▶ WHAT TO WORK ON
[1] In the betta tank mates thread, why does the suggested small Cory species need a soft sand bottom?
[2] From the betta tank mates thread, write out everything from "I've been researching" down to "would be better.".

▶ GIVEN TEXT
# 10 Gallon Tank Mates for Male Betta



## Kinz2488 (Apr 12, 2012)

I've been researching this for about a week and from what I understand it really depends on our Betta (marlin) if he even prefers tank mates or not. We've had him about 2 weeks and just upgraded him from a 1 gallon to a 10 gallon after reading more about what would be best for him. He seems to be a very happy, easy-going fishy.

Our plan is to get about 5 ghost shrimp to start and monitor how Marlin feels about them and whether or not they become lunch. However, I'd really like to have about 6 tetras in the tank as well if the ghost shrimp work out. I've read that neon tetras might not work out because they are too hyper and might nip Marlin's fins. 

What types of tetras are best as tank mates or are there better fish that I'm not aware of?


----------



## Olympia (Aug 25, 2011)

Do you know your water parameters? pH and hardness will help determine what species would be better. 
A general idea, ember tetra like soft water and low pH. X-ray tetra enjoy harder water and higher pH. 
Do they have to be a tetra?


----------



## Kinz2488 (Apr 12, 2012)

No, they don't have to be tetras. We are open to any type of fish that would be fairly safe tank mates. Our water is fairly hard with a slightly higher ph.


----------



## Olympia (Aug 25, 2011)

X ray tetra. There's also endlers live bearers, and you could have some platies.. Hardish water presents more challenges. But you will have longer lived fish and less problems if you chose a species that suits your water. 
A bottom dweller like Cory pygmaeus, hastatus, or habrosus, would be a good choice, but these little guys need a soft sand bottom for their sensitive whiskers. Any of the smaller Cory species that suit your water are a good choice with sand.


----------



## MaisyDawgThirteen (Dec 7, 2011)

If you have hard water you may want to try endler's livebearers. They are like smaller, more colourful guppies. :3


----------



## Cyndih70 (Apr 13, 2012)

I read something in a previous post about Ghost Shrimp nipping at their Betta's tail. May wanna look into that...especially if you're talking about 5 of them


----------

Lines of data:
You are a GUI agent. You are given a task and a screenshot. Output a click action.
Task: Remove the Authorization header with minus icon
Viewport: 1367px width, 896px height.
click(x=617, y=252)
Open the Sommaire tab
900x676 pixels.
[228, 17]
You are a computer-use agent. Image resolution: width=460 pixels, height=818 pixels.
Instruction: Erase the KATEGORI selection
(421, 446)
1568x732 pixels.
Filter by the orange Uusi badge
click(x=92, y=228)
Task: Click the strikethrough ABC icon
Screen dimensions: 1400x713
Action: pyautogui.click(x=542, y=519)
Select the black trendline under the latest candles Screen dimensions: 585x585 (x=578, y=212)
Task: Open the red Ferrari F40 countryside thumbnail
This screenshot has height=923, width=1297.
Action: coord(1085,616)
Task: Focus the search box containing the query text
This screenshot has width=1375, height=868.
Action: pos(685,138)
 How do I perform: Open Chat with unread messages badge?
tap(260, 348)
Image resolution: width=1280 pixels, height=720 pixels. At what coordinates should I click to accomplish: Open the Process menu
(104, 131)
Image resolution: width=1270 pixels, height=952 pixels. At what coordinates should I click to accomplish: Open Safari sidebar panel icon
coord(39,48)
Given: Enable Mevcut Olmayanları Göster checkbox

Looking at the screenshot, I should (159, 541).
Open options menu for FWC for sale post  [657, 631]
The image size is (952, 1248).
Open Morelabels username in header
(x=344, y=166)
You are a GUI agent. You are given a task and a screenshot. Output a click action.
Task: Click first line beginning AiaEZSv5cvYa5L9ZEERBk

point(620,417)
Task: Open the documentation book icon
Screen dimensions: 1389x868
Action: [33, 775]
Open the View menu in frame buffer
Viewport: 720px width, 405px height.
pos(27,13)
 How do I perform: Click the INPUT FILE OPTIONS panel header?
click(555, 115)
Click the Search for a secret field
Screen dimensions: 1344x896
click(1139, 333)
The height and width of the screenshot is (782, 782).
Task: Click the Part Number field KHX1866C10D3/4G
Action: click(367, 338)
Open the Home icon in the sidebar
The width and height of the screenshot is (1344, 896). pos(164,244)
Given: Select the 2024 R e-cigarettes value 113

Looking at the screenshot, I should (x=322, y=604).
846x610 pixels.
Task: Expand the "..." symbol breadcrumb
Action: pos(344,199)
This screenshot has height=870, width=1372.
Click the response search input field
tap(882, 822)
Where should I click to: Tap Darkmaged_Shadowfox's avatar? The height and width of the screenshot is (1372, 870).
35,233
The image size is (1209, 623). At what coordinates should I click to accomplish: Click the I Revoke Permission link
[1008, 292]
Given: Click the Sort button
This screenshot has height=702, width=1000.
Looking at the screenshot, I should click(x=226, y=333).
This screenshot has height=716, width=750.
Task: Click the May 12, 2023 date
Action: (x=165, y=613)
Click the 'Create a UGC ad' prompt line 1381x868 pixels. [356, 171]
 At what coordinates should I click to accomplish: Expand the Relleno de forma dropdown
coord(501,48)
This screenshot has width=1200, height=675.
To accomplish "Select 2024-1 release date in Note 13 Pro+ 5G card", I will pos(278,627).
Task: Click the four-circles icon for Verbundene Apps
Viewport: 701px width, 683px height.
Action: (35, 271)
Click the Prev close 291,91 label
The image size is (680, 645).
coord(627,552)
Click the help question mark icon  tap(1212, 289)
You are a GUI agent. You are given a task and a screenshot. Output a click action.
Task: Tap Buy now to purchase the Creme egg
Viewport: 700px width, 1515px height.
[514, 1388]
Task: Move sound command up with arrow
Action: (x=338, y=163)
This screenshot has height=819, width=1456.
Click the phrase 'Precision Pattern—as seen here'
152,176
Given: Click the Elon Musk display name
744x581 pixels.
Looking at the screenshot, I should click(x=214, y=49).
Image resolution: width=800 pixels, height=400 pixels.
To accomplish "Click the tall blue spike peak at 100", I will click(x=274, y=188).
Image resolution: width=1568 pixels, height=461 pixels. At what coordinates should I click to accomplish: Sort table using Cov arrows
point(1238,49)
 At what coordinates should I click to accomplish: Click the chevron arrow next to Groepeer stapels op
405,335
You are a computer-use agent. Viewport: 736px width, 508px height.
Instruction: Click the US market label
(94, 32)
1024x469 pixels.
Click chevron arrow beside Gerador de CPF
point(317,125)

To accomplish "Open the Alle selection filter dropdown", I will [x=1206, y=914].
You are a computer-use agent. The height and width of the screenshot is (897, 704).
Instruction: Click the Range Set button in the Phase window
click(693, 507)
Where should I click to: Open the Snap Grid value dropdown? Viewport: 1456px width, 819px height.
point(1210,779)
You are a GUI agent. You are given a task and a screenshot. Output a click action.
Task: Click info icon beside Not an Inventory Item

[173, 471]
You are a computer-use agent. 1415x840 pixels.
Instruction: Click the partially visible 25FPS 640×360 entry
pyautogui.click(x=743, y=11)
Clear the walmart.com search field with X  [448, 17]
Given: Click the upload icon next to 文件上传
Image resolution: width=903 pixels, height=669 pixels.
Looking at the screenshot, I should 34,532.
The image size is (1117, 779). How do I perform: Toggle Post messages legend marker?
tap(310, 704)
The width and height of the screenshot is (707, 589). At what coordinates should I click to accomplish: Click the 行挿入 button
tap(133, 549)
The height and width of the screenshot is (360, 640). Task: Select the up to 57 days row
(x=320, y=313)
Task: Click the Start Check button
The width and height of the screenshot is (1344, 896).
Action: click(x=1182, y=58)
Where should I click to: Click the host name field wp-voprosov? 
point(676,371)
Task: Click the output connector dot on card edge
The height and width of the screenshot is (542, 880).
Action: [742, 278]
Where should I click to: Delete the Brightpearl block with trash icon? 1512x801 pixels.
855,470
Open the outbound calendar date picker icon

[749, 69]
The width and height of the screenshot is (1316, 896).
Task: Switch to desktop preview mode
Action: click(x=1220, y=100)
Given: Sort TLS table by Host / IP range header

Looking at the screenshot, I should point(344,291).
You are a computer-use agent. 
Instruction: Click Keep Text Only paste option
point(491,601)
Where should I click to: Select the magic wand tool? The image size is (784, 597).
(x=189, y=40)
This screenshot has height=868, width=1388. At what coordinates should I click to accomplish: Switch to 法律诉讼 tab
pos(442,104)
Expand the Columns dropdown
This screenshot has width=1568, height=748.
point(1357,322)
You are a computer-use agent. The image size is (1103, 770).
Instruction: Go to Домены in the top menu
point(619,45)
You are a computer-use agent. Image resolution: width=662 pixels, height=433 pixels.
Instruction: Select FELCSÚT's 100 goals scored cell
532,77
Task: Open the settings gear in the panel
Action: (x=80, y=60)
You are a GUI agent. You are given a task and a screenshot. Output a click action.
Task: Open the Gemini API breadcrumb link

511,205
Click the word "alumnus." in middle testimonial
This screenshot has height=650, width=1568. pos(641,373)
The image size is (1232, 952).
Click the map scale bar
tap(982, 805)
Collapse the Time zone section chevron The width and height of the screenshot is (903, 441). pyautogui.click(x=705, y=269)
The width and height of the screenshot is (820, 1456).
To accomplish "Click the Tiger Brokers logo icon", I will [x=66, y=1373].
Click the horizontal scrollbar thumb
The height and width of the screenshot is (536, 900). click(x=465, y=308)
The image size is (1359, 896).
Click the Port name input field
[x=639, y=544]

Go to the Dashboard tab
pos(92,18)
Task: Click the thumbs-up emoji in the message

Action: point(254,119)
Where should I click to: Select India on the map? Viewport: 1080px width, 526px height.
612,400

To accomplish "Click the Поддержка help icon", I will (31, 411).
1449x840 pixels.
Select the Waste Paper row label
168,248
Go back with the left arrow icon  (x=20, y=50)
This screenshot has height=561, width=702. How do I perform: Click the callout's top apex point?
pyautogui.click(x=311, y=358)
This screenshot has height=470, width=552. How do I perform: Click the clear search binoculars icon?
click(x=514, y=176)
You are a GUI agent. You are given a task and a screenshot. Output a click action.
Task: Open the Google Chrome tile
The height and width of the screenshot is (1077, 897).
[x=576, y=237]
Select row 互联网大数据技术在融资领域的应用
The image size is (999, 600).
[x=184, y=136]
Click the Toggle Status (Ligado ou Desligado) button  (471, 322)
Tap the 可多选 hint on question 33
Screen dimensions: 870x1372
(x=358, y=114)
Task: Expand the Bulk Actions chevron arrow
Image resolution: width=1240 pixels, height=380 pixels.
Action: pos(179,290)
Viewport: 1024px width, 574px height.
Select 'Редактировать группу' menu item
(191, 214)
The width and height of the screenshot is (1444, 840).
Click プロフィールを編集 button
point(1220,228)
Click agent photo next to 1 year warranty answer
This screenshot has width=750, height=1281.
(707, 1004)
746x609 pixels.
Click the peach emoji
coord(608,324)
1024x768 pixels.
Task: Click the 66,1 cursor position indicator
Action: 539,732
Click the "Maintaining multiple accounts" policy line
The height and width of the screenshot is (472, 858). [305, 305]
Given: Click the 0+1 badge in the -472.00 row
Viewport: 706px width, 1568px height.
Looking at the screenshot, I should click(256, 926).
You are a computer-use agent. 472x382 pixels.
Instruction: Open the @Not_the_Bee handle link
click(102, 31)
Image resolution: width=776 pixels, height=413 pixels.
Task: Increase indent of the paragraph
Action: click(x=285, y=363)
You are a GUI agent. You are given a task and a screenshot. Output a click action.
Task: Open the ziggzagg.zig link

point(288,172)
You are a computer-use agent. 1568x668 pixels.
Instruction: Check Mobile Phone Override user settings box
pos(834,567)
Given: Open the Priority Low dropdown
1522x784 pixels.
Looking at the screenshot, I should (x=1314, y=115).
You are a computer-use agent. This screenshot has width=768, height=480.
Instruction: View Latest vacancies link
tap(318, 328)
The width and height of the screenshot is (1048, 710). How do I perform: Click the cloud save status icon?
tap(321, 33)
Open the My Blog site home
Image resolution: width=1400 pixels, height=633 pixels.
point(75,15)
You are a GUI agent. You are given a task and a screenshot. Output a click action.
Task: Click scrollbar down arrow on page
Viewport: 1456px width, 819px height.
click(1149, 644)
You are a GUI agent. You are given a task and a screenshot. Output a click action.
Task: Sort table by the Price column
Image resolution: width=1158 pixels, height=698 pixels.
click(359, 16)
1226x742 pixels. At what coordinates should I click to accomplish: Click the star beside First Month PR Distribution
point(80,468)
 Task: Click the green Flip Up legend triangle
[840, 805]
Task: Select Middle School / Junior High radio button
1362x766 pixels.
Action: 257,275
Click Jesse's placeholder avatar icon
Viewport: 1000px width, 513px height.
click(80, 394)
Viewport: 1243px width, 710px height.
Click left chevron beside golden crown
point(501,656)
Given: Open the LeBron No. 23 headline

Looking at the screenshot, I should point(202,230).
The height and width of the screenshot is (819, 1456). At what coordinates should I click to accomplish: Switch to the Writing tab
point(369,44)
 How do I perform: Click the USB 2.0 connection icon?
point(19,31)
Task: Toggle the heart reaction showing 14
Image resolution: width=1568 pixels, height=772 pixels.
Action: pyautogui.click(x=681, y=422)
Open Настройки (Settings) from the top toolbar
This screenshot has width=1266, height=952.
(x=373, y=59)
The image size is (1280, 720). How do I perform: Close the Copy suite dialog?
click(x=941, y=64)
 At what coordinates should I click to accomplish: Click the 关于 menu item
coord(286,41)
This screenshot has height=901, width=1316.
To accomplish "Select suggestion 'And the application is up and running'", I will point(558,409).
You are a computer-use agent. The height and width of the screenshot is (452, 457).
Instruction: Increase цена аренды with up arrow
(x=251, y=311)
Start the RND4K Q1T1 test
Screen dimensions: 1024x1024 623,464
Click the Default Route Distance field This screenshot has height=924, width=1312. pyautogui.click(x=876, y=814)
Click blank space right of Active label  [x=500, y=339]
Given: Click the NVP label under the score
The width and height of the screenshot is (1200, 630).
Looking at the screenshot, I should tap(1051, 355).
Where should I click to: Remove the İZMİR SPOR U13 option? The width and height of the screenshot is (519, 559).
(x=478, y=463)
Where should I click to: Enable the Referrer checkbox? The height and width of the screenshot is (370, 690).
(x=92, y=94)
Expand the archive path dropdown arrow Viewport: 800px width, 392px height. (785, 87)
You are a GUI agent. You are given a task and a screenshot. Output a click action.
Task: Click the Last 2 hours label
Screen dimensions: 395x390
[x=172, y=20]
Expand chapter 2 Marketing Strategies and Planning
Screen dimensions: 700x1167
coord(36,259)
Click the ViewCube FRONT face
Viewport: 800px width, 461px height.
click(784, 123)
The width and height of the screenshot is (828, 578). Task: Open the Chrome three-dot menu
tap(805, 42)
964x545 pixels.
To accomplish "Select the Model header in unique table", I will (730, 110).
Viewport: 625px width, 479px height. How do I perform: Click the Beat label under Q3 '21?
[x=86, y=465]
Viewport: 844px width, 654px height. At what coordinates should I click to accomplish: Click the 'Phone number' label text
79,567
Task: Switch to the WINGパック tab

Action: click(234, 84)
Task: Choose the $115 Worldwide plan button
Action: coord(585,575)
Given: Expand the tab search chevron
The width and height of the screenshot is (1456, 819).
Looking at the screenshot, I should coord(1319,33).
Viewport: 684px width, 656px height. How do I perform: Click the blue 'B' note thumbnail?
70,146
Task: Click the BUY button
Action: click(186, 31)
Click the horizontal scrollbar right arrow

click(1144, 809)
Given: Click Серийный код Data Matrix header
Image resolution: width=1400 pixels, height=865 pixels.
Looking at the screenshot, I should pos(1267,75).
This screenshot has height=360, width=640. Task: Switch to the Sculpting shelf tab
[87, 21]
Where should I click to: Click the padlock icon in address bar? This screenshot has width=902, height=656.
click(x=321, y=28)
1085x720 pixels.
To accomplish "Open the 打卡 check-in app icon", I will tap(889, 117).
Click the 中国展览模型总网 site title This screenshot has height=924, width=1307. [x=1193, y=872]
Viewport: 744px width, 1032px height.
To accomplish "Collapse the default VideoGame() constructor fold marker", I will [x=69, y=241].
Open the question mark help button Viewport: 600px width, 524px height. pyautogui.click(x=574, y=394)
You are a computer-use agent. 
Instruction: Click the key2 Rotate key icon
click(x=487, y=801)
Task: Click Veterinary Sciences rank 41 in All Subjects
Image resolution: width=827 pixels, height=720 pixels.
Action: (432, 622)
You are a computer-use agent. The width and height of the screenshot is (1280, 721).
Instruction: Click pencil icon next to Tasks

▶ SOLUTIONS PER TASK
[1] A soft sand bottom is needed because these little bottom dwellers have sensitive whiskers.

[2]
I've been researching this for about a week and from what I understand it really depends on our Betta (marlin) if he even prefers tank mates or not. We've had him about 2 weeks and just upgraded him from a 1 gallon to a 10 gallon after reading more about what would be best for him. He seems to be a very happy, easy-going fishy.

Our plan is to get about 5 ghost shrimp to start and monitor how Marlin feels about them and whether or not they become lunch. However, I'd really like to have about 6 tetras in the tank as well if the ghost shrimp work out. I've read that neon tetras might not work out because they are too hyper and might nip Marlin's fins. 

What types of tetras are best as tank mates or are there better fish that I'm not aware of?


----------



## Olympia (Aug 25, 2011)

Do you know your water parameters? pH and hardness will help determine what species would be better.